## [TEXT SECTION]
My education was built up upon ruthlessly hard-and-fast ideas crowned by a patriotism that nothing could shake. In the insurrection of Vendée, allied with the foreigner against Revolutionary France, the two qualities of patriot and republican were so merged in one another that the Chouans called us patauds, an insult that my forbears were proud of. The fatherland was, and could only be, everybody's home, where energies were developed in common. To renounce one's country had neither sense nor meaning. You might as well have expected the child to want to leave the shelter of its mother's wing. The home, the country, this was no theory; it was a natural phenomenon that had been realized from the very earliest ages of mankind. Animals had a temporary home in their lairs, man a permanent one in his country.

If Germany, still obsessed by her traditional militarism, persists in her Deutschland über Alles, well—let the die be cast. We shall take up the atrocious War again at the point where we left it off. We must have the courage to prepare for it, instead of frittering away our strength in lies that no one believes, from conference to conference.

Über Alles—there we have Germany, who professes to improve mankind by her ‘Kultur’ of iniquity; Russia writhes in the throes of internal decomposition, and Austria, who once fought to be free of the German monster, would to-day like to resume the old Bismarckian chain. The danger lies in the crowds who offer themselves for servitude in order that they may be permitted, in their turn, to tyrannize over the conquered nations. In this respect Germany's watchword is only the puerile hallucination of a return to primitive dominations, and allows no one to feign a misapprehension over which neither the aggressor nor the victim could be deceived. We have only to submit to the implacable law of the strongest, and join the ranks of the conquered territories, to enjoy the servitude with which our masters are only too ready to favour us. To be victims or tyrants, that is the only thing left to us.

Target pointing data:

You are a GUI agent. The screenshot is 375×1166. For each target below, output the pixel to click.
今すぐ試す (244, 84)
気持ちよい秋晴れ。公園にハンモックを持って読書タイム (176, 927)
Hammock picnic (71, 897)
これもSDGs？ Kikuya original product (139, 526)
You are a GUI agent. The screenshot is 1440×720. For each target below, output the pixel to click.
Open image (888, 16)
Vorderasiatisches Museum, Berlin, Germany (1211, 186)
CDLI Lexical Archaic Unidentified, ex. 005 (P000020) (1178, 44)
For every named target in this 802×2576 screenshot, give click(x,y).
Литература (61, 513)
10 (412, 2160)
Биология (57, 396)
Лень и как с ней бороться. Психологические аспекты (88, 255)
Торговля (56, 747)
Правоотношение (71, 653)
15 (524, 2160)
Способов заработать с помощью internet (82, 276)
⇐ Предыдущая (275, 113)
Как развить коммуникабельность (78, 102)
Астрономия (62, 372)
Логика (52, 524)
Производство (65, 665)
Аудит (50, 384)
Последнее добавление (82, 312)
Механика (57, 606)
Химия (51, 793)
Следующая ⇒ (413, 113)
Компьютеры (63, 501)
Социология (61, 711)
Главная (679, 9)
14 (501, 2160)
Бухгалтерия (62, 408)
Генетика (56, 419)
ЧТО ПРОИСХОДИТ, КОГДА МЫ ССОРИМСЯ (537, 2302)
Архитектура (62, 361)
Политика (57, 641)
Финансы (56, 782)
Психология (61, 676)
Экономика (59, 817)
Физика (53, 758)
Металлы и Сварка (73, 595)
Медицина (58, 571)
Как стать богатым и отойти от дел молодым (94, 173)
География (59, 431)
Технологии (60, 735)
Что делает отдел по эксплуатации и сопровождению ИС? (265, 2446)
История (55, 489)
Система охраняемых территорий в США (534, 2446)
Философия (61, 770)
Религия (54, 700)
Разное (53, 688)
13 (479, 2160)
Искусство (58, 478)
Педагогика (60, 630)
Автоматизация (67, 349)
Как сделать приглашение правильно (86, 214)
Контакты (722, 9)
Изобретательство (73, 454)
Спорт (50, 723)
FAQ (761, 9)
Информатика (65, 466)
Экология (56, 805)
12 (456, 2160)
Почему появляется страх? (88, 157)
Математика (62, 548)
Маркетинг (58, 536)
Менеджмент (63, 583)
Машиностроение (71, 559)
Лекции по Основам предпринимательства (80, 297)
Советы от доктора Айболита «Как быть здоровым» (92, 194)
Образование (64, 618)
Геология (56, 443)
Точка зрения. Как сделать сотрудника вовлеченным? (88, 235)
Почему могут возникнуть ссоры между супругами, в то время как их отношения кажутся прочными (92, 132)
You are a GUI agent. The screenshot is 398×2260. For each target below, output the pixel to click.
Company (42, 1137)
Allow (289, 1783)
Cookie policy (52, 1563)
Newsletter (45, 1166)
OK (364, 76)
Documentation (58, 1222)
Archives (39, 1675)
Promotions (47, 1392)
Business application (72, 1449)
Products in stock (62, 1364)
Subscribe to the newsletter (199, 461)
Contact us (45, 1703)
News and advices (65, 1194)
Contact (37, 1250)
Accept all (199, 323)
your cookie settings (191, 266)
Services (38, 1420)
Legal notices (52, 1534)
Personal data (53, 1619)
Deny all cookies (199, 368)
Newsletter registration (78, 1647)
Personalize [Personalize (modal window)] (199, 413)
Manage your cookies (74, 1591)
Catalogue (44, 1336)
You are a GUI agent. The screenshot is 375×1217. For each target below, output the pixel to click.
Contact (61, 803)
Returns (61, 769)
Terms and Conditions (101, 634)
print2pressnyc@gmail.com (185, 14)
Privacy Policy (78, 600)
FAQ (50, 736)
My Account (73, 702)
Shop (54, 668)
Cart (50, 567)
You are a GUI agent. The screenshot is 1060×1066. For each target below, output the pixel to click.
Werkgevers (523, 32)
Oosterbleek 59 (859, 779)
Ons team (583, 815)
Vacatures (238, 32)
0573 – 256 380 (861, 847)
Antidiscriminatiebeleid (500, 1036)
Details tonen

## [STATED GOAL]
In the passage on patriotism and Germany, copy word for word everything from "Über Alles—there we" to "left to us.".

## [ANSWER FOR THE TASK]
Über Alles—there we have Germany, who professes to improve mankind by her ‘Kultur’ of iniquity; Russia writhes in the throes of internal decomposition, and Austria, who once fought to be free of the German monster, would to-day like to resume the old Bismarckian chain. The danger lies in the crowds who offer themselves for servitude in order that they may be permitted, in their turn, to tyrannize over the conquered nations. In this respect Germany's watchword is only the puerile hallucination of a return to primitive dominations, and allows no one to feign a misapprehension over which neither the aggressor nor the victim could be deceived. We have only to submit to the implacable law of the strongest, and join the ranks of the conquered territories, to enjoy the servitude with which our masters are only too ready to favour us. To be victims or tyrants, that is the only thing left to us.